CARBON HYBRIDIZATION
Carbon has six electrons, with a 2s22p2 configuration. Based on this, one would expect that it would be likely to bond with just two other atoms; we know, on the other hand, that it bonds with four other atoms to make covalent bonds. On the second level, there is one 2s orbital and 3 2p orbitals, which can be hybridized to make four degenerate sp3
hybrid orbitals that contain a single electron available for bonding. Figure 6 shows what this hybridization looks like:
Figure 6.
The energy of the hybridized orbitals is somewhere in the middle of the ground state and the excited state of carbon. This leads to orbitals that are in the shape of a tetrahedron with 109.5-degree angles between them. These are equivalent in energy and allow for a tetrahedral molecule, which is the exact shape of methane.
The amount of energy released in any hybrid orbital situation increases with the number of bonds formed.

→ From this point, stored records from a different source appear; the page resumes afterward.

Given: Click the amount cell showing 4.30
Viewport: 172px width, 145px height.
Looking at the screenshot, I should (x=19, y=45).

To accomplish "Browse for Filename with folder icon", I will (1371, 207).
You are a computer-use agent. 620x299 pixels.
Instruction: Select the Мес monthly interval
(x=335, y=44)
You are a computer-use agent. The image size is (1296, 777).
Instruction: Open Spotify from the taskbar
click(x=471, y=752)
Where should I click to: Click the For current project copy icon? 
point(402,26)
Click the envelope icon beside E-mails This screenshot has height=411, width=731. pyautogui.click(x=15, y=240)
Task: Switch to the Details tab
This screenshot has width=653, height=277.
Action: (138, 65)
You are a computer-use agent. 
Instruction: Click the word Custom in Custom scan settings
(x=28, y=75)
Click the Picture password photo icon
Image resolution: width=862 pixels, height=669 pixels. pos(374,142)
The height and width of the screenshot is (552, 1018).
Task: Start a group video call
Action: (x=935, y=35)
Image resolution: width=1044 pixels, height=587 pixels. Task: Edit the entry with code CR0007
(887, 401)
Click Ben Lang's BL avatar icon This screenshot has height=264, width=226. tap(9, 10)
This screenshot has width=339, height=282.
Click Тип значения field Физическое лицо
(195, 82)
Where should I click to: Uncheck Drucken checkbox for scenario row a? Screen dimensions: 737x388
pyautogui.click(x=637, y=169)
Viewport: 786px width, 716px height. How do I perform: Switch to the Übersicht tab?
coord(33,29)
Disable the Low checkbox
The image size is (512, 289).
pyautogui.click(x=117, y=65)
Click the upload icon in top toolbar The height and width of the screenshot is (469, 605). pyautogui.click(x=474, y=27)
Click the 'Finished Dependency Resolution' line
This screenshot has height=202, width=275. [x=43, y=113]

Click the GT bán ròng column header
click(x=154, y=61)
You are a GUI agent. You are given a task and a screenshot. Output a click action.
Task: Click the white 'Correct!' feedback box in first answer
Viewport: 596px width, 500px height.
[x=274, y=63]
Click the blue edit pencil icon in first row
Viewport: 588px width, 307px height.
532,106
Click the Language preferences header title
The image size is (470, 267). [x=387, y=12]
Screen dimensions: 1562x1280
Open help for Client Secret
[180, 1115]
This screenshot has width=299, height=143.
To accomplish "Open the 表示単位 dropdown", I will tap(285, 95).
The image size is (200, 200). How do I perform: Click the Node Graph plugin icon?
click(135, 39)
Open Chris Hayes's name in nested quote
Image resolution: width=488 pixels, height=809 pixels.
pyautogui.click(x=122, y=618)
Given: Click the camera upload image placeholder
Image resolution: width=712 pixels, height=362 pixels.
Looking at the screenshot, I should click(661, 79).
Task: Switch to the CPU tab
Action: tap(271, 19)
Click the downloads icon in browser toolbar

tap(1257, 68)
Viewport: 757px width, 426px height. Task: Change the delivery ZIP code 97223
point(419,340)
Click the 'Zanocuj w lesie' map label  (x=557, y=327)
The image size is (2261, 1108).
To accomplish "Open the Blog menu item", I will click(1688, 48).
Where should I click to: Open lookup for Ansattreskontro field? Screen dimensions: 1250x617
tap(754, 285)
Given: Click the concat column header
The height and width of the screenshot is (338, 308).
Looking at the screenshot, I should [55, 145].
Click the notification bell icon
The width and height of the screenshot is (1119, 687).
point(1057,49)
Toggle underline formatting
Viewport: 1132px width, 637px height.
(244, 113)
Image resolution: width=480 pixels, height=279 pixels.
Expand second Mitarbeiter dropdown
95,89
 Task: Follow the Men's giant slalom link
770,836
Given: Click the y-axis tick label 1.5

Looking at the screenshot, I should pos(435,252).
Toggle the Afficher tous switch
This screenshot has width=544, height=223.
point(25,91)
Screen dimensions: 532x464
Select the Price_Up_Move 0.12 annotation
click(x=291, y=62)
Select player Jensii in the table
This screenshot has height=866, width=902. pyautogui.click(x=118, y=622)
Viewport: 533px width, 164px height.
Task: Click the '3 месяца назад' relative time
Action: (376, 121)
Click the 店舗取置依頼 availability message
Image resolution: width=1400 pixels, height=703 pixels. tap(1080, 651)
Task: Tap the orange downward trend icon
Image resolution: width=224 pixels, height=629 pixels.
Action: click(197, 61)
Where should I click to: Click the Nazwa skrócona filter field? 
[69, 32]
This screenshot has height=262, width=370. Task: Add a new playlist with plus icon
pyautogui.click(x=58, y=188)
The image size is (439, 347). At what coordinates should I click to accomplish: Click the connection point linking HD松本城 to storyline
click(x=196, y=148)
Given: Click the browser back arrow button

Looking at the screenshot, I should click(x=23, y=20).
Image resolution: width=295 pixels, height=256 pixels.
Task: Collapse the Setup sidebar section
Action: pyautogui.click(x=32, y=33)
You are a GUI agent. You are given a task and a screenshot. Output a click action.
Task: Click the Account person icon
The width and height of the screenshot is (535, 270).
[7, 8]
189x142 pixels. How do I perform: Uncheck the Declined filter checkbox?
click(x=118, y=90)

In the case of carbon, more energy is released in the formation of four bonds versus just two, making CH4 so much more stable than CH2 or CF2. Intermediates like CH2 are so reactive that they only form temporarily under certain experimental circumstances.
Valence bond theory also explains why molecules such as NH3 and H2O are formed. With nitrogen, the 2s22p3 electron configuration becomes hybridized to make four sp3 hybrid orbitals. One of the orbitals is completely occupied with a pair of electrons, while the remaining three are single and are available for bonding.